#### Article:
Ivernia Feb 1961 and Alsatia Nov 1961 as E.D.H. The North Atlantic at its best.


----------



## Monket

Alsatia, March 1962, EDH.


----------



## ronniemc

Evan Lewis said:


> Years '56 -66.Ascania ,Queen Mary ,Caronia,Queen Mary (again)Mauretania, Queen Elizabeth:
> Various jobs, Q.M. A.B. Tourist Deckman.1st Class Deckman (Relieving trip).
> Other ships at that time .Couple of Union Castle ,Coaster and couple of Iron -ore carriers.
> Reminded now of Mary Hopkins, song."Those were the days my friends!'
> 
> Cape Mail for the, Bronzy .New York for the Wranglers.
> Cheers!


you may have known my old man bobby mc donald he worked on both the queen mary and elizabeth b4 he took up the tug boats on the clyde steel and bennie/cory


----------



## Neil Mant

john w said:


> Hi Neil, i was on the Servia, Scythia, Samaria in 76/77 and then did the last trip on the Andria before she was sold on, roughly 1980. We went down to Tasmania to load apples. I remember being on the wheel on the Scythia going down the channel doing 29 knots! You must have got to Almirante, Turbo, Limon, Santa Marta. Best regards.

#### Provided material:
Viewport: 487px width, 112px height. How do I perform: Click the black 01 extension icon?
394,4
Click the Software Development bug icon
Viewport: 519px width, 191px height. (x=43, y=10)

#### Problems to work on:
1) In the forum thread about serving aboard ocean liners, where did the Andria go to load apples?
2) Write the next part of the forum thread about serving aboard ocean liners, picking up right after its final sentence.

#### Written responses:
1) Tasmania

2)
Hi John, yes i remember Almirante, turbo, puerto limon,cortez,golfito and all the rest, fantastic times i was on the fruit boats for 6.5 years andria couple of times first time was 78 then joined the servia christmas 78 paid off christmas 79. then floated between the others till i joined the Atlantic Conveyor in 85 and finally left in 87. 10 fantastic years


----------



## DMA

shanick said:


> anyone out there worked on the cunard s boats


One trip on Scotia...............(POP)


----------



## minibıl

Hello, I love ships very much, but where are Turkish Maritime Lines's ships?


----------



## R58484956

Greetings* minibil *and welcome to* SN*. Bon voyage.


----------



## country boy

Hello Shanick I Sailed on the samaria as 2nd cook&baker at about 1965 to 67


----------



## R396040

country boy said:


> Hello Shanick I Sailed on the samaria as 2nd cook&baker at about 1965 to 67


Hello Shannick,
Just checked my old discharge books, see I was Purser/Chf Stwd on Samaria from Feb 65 to Nov 66. Did we sail together ?
"George" Henderson ( Stuart)


----------



## lesso

*bermuda*



peter johnston said:


> hi! another cunarder here! worked on the Queen Mary,till end of 1966.then onto the Franconia (ivernia) for the New York _Bermuda run for 4 years..fantastic time and sights for a young un!


HELLO PETER,MY NAME IS LESLIE SMITH[DECK].I TOO WORKED ON THE NEW YORK TO BERMUDA RUN,[FRANCONIA 1966/1977].
I WORKED ON THE QUEEN MARY AS A DECK BOY PEGGY,THEN JOINED QUEEN ELIZEBETH,GOT TO NEW YORK AND THEN JOINED THE FRANCONIA.BERMUDA WAS GREAT.GIRLS BEACHES AND MOPEDS[NO HELMETS THEN]STAYED UNTILL WE GOT BACK TO LIVERPOOL.THANKS FOR BRINGING IT ALL BACK AGAIN.


----------



## PETER WHARTON

*franconia*

Hi Les, I was on the Franconia (A.B) Jan 68 paid off New York June 68 one of the best trips and ships I ever sailed on, great run and a great crowd we never had much money but never had a dull moment. great memories. all the best. Peter.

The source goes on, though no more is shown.